Extracted records below:

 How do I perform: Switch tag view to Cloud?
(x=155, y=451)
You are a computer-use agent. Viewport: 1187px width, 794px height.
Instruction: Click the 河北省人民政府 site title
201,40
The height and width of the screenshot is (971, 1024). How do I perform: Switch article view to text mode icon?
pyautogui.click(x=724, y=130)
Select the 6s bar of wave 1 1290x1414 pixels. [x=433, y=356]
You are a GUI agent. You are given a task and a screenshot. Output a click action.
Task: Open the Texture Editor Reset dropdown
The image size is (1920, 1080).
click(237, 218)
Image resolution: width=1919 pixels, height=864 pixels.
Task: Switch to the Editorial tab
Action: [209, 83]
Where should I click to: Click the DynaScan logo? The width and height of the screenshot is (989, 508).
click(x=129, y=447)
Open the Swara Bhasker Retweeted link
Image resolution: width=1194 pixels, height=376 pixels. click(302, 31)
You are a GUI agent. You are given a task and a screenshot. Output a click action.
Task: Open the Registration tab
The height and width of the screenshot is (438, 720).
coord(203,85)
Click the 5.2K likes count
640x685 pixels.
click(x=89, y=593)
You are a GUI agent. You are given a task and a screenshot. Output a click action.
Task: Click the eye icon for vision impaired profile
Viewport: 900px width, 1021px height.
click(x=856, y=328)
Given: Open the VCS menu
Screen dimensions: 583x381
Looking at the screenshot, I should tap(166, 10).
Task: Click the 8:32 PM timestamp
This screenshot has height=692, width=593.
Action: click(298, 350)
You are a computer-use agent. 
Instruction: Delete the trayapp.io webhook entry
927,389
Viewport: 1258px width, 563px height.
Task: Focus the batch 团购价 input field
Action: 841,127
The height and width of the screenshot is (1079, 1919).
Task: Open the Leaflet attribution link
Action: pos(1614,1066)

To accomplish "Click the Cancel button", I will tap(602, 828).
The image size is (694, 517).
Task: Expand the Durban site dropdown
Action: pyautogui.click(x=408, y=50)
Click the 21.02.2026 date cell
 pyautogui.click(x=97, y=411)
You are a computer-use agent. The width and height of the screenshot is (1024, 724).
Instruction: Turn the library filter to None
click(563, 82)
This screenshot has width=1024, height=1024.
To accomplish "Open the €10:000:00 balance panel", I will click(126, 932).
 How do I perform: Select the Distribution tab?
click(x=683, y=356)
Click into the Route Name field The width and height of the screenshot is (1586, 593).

End of Extracted records.

#### [About this exercise]
Your answer must be the full listing above, printed exactly as it stands.

#### [Response below]
 How do I perform: Switch tag view to Cloud?
(x=155, y=451)
You are a computer-use agent. Viewport: 1187px width, 794px height.
Instruction: Click the 河北省人民政府 site title
201,40
The height and width of the screenshot is (971, 1024). How do I perform: Switch article view to text mode icon?
pyautogui.click(x=724, y=130)
Select the 6s bar of wave 1 1290x1414 pixels. [x=433, y=356]
You are a GUI agent. You are given a task and a screenshot. Output a click action.
Task: Open the Texture Editor Reset dropdown
The image size is (1920, 1080).
click(237, 218)
Image resolution: width=1919 pixels, height=864 pixels.
Task: Switch to the Editorial tab
Action: [209, 83]
Where should I click to: Click the DynaScan logo? The width and height of the screenshot is (989, 508).
click(x=129, y=447)
Open the Swara Bhasker Retweeted link
Image resolution: width=1194 pixels, height=376 pixels. click(302, 31)
You are a GUI agent. You are given a task and a screenshot. Output a click action.
Task: Open the Registration tab
The height and width of the screenshot is (438, 720).
coord(203,85)
Click the 5.2K likes count
640x685 pixels.
click(x=89, y=593)
You are a GUI agent. You are given a task and a screenshot. Output a click action.
Task: Click the eye icon for vision impaired profile
Viewport: 900px width, 1021px height.
click(x=856, y=328)
Given: Open the VCS menu
Screen dimensions: 583x381
Looking at the screenshot, I should tap(166, 10).
Task: Click the 8:32 PM timestamp
This screenshot has height=692, width=593.
Action: click(298, 350)
You are a computer-use agent. 
Instruction: Delete the trayapp.io webhook entry
927,389
Viewport: 1258px width, 563px height.
Task: Focus the batch 团购价 input field
Action: 841,127
The height and width of the screenshot is (1079, 1919).
Task: Open the Leaflet attribution link
Action: pos(1614,1066)

To accomplish "Click the Cancel button", I will tap(602, 828).
The image size is (694, 517).
Task: Expand the Durban site dropdown
Action: pyautogui.click(x=408, y=50)
Click the 21.02.2026 date cell
 pyautogui.click(x=97, y=411)
You are a computer-use agent. The width and height of the screenshot is (1024, 724).
Instruction: Turn the library filter to None
click(563, 82)
This screenshot has width=1024, height=1024.
To accomplish "Open the €10:000:00 balance panel", I will click(126, 932).
 How do I perform: Select the Distribution tab?
click(x=683, y=356)
Click into the Route Name field The width and height of the screenshot is (1586, 593).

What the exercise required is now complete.